November 24, 2025
Candy vs. comments
Three Years from GPT-3 to Gemini 3
Otters, candy, and a comment war over what AI really changed
TLDR: Gemini 3 shows off by coding a playable candy-powered game and working like a computer sidekick through Antigravity. The comments spar over timeline nitpicks, Google’s hardware edge, and whether “humans as directors” is real yet—asking when this power escapes the chat box and changes everyday work.
Google’s new Gemini 3 didn’t just talk—it whipped up a tiny playable game about a candy-fueled starship outrunning otters. The crowd loved the demo, but the comments quickly turned into a fact-check vs hype cage match. One pedant jumped in to correct the timeline (“ChatGPT was 3.5!”), while others argued the real story is Google’s muscle: not just software, but custom hardware powering these models, with victory laps pointing to Alphabet’s blowout quarter. Meanwhile, the vibe check on everyday use: folks are still stuck in the textbox. Even fans say the big usability leap is coding agents (like Antigravity) that feel like “another mind” doing work, but the UI hasn’t caught up. The line that lit up the thread: “humans are now directors, not fixers.” Cue eye-rolls from veterans who say they’ve heard that for a year and a half—so when does this go mainstream? The “PhD-level intelligence” claim morphed into campus humor, with grad students quipping these models feel like chatting with a very competent TA who occasionally needs a nap.

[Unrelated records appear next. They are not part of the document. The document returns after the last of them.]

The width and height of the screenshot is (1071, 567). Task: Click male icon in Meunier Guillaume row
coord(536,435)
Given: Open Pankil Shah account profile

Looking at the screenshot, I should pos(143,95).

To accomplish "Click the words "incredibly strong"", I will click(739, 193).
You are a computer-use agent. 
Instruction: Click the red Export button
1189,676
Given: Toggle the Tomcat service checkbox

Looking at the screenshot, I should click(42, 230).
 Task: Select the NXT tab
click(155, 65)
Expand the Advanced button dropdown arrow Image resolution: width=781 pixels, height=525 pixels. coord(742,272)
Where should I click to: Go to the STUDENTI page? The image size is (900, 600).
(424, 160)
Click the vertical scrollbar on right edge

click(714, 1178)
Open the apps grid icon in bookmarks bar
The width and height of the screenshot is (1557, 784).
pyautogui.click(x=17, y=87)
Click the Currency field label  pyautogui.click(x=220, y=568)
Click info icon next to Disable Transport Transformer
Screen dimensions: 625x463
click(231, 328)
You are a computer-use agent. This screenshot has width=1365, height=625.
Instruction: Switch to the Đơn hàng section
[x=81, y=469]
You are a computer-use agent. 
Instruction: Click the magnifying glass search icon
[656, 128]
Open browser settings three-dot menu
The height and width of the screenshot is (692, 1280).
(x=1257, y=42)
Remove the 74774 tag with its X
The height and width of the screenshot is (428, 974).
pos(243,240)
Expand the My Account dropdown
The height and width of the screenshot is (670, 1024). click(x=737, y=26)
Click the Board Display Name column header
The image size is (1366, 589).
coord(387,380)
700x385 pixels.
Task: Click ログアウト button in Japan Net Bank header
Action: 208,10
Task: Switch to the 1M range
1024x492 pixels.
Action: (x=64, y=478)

Bottom line: Gemini 3 wowed with candy and code, but the community’s drama is over dates, hardware, and whether this thing can finally escape the chat window.
Key Points
- •Google launched Gemini 3 and the companion agentic coding tool Antigravity.
- •The author demonstrates Gemini 3’s progress by having it build an interactive mini‑game, showing capabilities beyond text generation.
- •Antigravity is positioned as similar to Claude Code and OpenAI Codex, enabling autonomous programming with user-granted computer access.
- •The article argues coding ability makes AI agents general‑purpose tools for a wide range of computer tasks executed via code.
- •A practical example shows Antigravity reading local files, planning work, and seeking approvals through an Inbox interface to compile and verify AI predictions.